MATERIAL SUPPLIED
>>>
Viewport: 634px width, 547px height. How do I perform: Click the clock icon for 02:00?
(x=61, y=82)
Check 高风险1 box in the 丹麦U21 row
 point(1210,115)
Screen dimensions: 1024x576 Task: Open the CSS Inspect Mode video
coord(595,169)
<<<
>>>
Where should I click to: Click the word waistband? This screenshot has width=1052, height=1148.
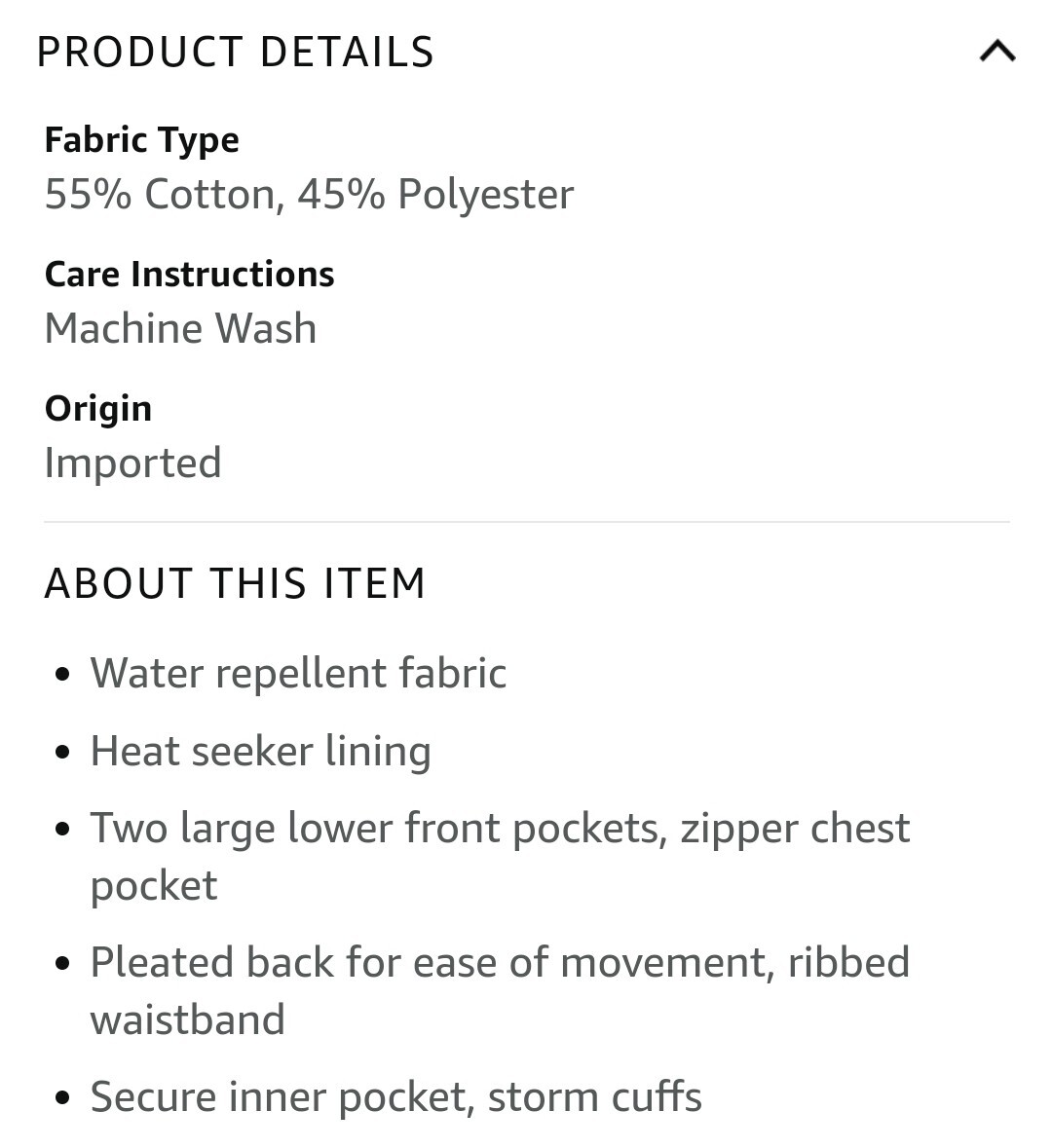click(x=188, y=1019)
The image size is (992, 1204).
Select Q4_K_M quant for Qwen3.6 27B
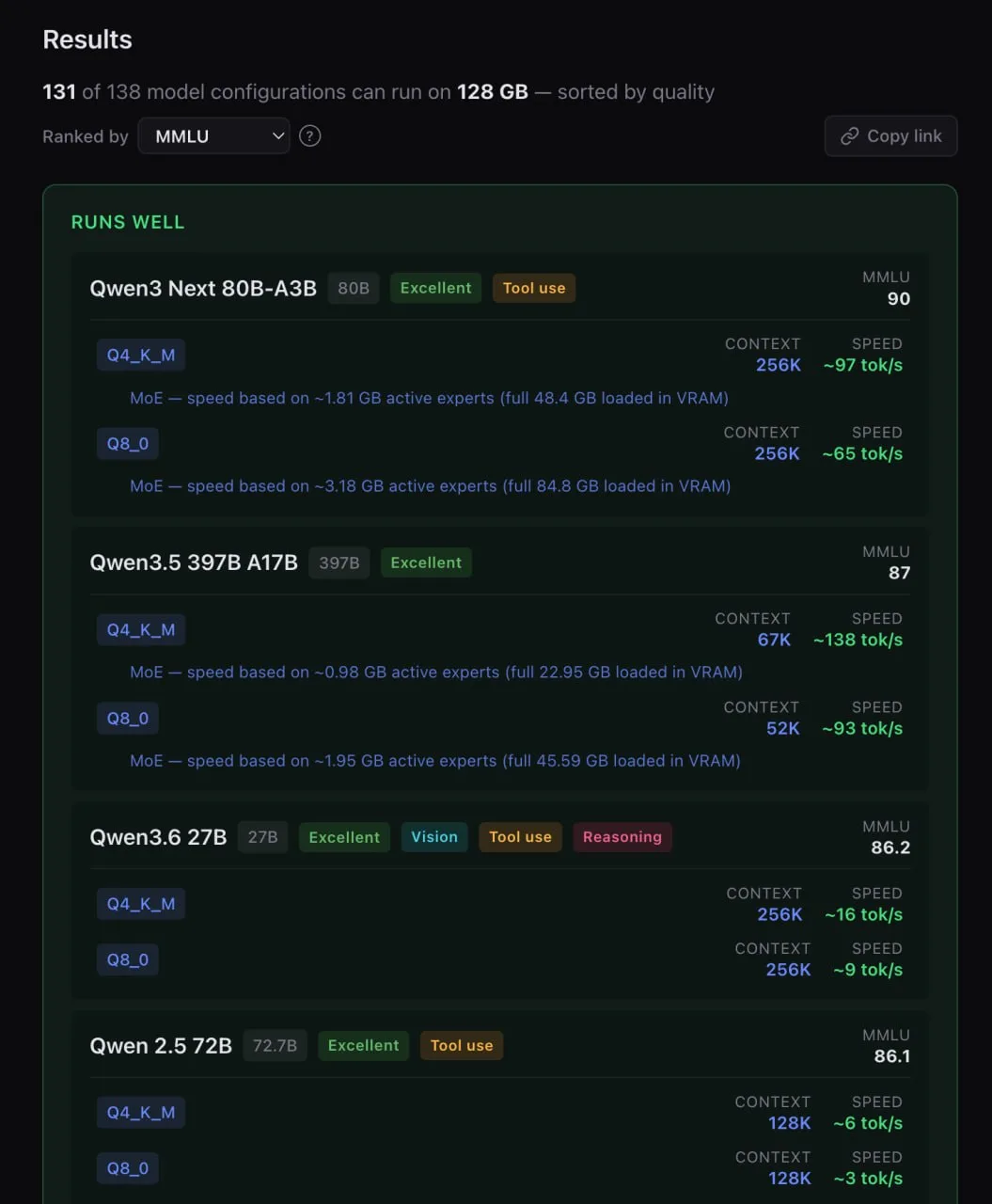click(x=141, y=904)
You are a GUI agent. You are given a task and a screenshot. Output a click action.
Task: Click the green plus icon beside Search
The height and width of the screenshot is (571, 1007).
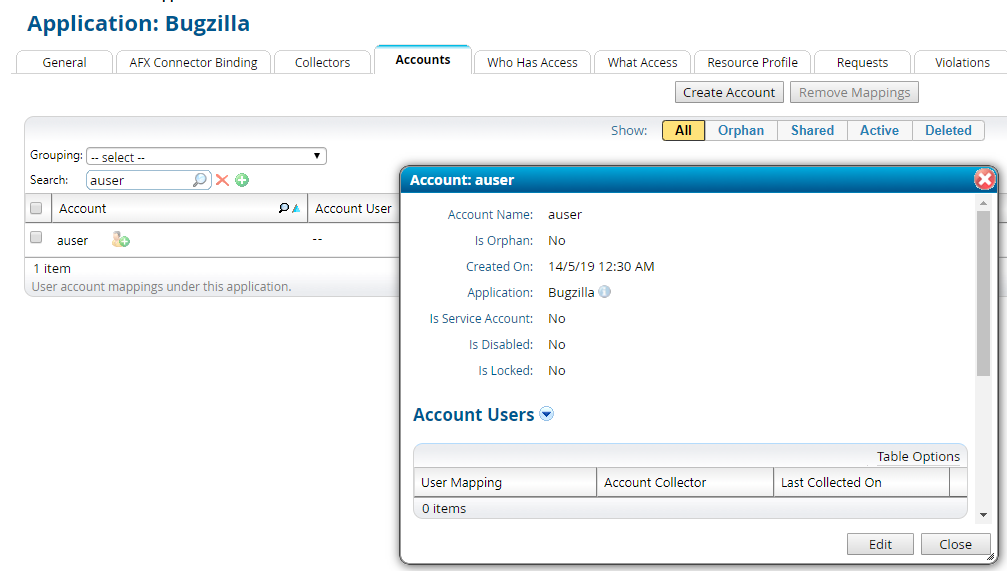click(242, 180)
<<<
>>>
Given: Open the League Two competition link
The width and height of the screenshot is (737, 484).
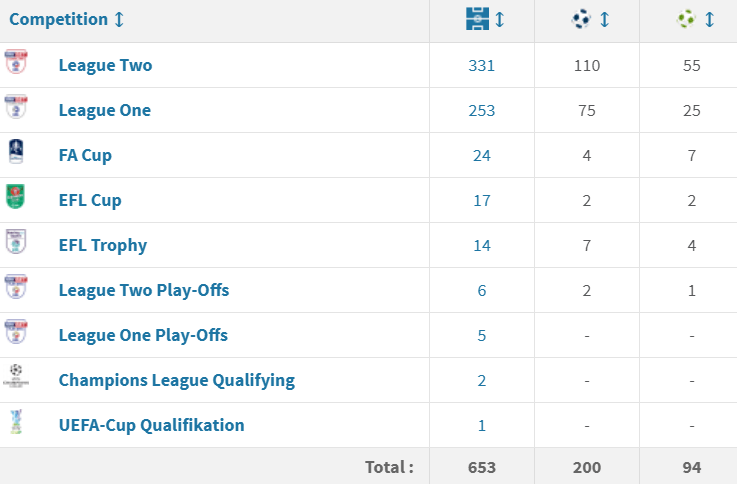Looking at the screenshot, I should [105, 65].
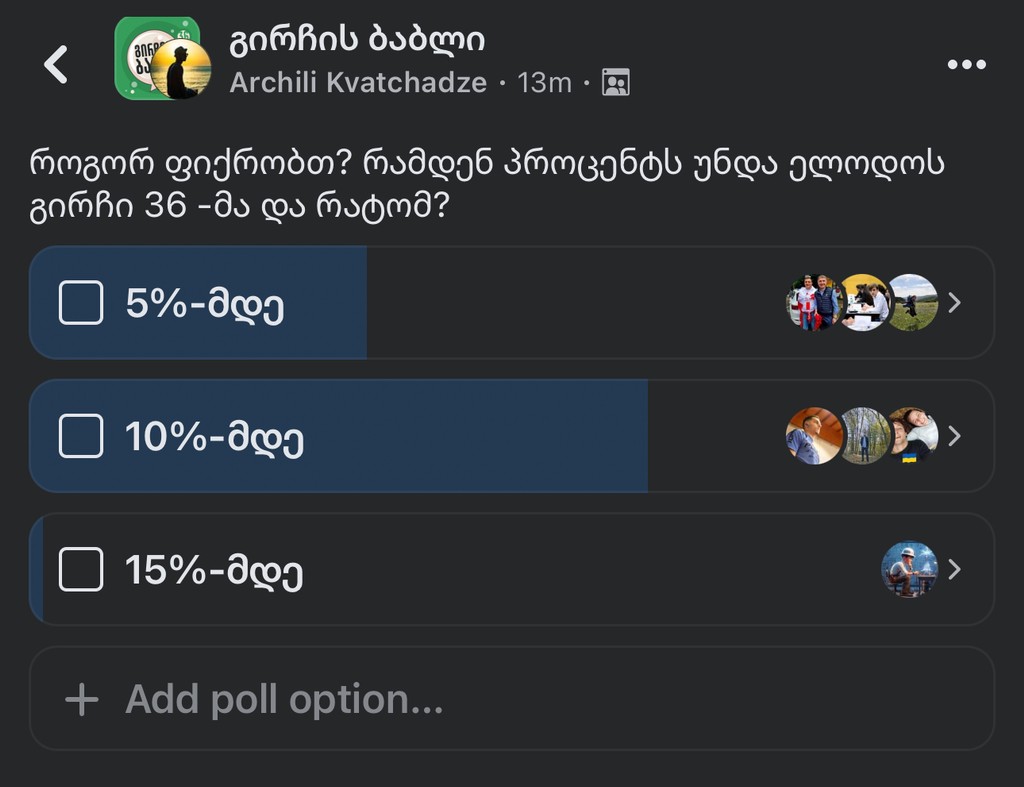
<<<
WHAT TO DO
Copy word for word the lines above, starting at the line containing "The image size is (992, 1204)." and ending at the line containing "Task: Click the green plus icon beside Search", inclusive, with no pictures.

EXERCISE RESULT
The image size is (992, 1204).
Select Q4_K_M quant for Qwen3.6 27B
click(x=141, y=904)
You are a GUI agent. You are given a task and a screenshot. Output a click action.
Task: Click the green plus icon beside Search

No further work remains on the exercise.